Stored entries
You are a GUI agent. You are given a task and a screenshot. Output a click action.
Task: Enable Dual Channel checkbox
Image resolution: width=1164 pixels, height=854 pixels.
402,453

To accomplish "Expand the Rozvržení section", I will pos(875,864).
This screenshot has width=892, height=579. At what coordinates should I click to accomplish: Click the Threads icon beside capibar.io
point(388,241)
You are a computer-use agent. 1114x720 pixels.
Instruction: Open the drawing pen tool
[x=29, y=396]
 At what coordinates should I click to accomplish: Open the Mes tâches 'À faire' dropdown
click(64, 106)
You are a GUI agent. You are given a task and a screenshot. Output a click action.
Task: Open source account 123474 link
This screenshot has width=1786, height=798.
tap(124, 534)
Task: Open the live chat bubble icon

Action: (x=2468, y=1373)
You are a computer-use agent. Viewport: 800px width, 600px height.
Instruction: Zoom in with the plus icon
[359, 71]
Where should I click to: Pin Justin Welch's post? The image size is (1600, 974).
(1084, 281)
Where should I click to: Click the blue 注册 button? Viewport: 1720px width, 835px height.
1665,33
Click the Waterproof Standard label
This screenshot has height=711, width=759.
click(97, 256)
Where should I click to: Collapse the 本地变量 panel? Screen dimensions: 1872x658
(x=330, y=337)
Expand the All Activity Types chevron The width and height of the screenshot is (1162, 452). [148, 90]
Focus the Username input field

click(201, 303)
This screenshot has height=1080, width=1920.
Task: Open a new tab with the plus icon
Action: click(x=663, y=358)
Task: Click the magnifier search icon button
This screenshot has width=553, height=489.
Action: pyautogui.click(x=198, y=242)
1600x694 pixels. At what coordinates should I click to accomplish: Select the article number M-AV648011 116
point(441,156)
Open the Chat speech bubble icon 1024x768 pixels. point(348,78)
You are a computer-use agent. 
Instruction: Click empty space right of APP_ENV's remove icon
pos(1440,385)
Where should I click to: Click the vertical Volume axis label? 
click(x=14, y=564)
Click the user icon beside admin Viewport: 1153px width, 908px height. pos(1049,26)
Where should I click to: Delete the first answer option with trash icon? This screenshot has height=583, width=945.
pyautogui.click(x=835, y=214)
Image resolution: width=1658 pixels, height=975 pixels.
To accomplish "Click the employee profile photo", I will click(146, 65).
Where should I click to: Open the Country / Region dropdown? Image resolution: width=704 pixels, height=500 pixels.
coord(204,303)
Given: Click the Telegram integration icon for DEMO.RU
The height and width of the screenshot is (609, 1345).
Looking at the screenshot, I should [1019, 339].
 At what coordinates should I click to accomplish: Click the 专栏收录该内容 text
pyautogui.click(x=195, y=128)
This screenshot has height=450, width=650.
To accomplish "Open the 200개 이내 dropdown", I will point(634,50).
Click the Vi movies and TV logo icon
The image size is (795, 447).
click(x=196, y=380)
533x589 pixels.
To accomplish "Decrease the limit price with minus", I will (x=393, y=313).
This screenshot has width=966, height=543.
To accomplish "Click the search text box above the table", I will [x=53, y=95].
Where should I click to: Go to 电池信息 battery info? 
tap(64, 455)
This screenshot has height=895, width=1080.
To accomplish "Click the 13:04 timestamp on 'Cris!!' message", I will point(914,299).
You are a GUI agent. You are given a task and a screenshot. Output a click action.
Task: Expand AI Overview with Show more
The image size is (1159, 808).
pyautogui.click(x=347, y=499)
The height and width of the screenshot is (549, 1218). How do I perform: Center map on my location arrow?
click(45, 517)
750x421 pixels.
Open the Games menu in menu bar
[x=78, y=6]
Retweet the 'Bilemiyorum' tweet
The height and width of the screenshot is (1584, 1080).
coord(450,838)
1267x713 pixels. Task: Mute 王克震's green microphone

### WHAT IS REQUIRED
Please pull out every line of the records above that contains the string "coordinates", treating uppercase and lowercase as different.

### CORRECT RESULT
This screenshot has width=892, height=579. At what coordinates should I click to accomplish: Click the Threads icon beside capibar.io
 At what coordinates should I click to accomplish: Open the Mes tâches 'À faire' dropdown
1600x694 pixels. At what coordinates should I click to accomplish: Select the article number M-AV648011 116
 At what coordinates should I click to accomplish: Click the 专栏收录该内容 text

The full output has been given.